As Texas Gov. Rick Perry announces he is getting into the Republican presidential race, the straw poll in Ames, Iowa is likely to splinter between GOP candidates representing different flavors of conservatism: the Old Right conservatism of Ron Paul, the New Right/Christian Right conservatism of Michele Bachmann, the establishment conservatism of Tim Pawlenty, etc.
Perry’s appeal is precisely that he is trying to position himself as a consensus conservative, one who can unite the entire movement. There hasn’t really been such a candidate in the Republican primaries since Ronald Reagan. As early as 1988, conservatives divided between the Christian Right candidacy of Pat Robertson and the supply-side economic conservatism of Jack Kemp, with some support for Pete DuPont. In 1996, Pat Buchanan, Steve Forbes, and Phil Gramm represented different strains of conservatism as they split the vote to the right of Bob Dole. The beneficiary has been the establishment candidate who can get the most movement support.

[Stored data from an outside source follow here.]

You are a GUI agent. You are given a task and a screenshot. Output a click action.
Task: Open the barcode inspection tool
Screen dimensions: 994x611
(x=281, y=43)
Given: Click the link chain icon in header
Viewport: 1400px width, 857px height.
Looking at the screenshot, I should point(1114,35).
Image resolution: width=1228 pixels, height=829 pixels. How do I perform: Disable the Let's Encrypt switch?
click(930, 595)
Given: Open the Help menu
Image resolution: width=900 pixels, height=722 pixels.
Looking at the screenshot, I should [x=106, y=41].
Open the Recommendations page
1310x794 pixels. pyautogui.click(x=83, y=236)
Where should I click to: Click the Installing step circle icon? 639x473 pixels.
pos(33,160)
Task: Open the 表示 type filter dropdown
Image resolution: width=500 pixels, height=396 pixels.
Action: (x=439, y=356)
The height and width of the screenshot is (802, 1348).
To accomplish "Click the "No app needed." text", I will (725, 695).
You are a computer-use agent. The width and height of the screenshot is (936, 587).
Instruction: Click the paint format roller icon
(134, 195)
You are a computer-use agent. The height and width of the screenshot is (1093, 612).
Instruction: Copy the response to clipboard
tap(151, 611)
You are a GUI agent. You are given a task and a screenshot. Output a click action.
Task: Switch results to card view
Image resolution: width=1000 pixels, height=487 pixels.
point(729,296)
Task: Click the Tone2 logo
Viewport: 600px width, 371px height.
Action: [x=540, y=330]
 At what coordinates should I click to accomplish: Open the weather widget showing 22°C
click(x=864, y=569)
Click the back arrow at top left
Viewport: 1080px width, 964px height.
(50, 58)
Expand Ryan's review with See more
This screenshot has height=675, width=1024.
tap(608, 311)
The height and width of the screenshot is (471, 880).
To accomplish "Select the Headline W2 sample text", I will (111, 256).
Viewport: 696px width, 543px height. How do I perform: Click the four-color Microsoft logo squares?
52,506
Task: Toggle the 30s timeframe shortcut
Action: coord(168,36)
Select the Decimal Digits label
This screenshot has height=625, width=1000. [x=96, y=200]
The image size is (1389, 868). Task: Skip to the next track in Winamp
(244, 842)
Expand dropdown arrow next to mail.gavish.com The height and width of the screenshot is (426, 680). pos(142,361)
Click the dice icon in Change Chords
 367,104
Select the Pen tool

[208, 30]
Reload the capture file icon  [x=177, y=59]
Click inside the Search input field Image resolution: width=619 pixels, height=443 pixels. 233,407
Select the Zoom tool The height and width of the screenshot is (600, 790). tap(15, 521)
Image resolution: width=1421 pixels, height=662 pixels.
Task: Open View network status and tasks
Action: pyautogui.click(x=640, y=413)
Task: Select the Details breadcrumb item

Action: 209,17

That doesn’t mean that Perry is guaranteed to win the nomination by trying to fill that role. The desire for a consensus conservative is exactly what fueled hopes Fred Thompson would run for president in 2008, but Thompson ultimately fizzled. There are chinks in Perry’s conservative armor and he tried to tailor his announcement speech to a general election audience, a compunction some of the other conservatives running for president don’t share. But it does explain why interest in Perry has persisted even as the rest of the field has gone at it.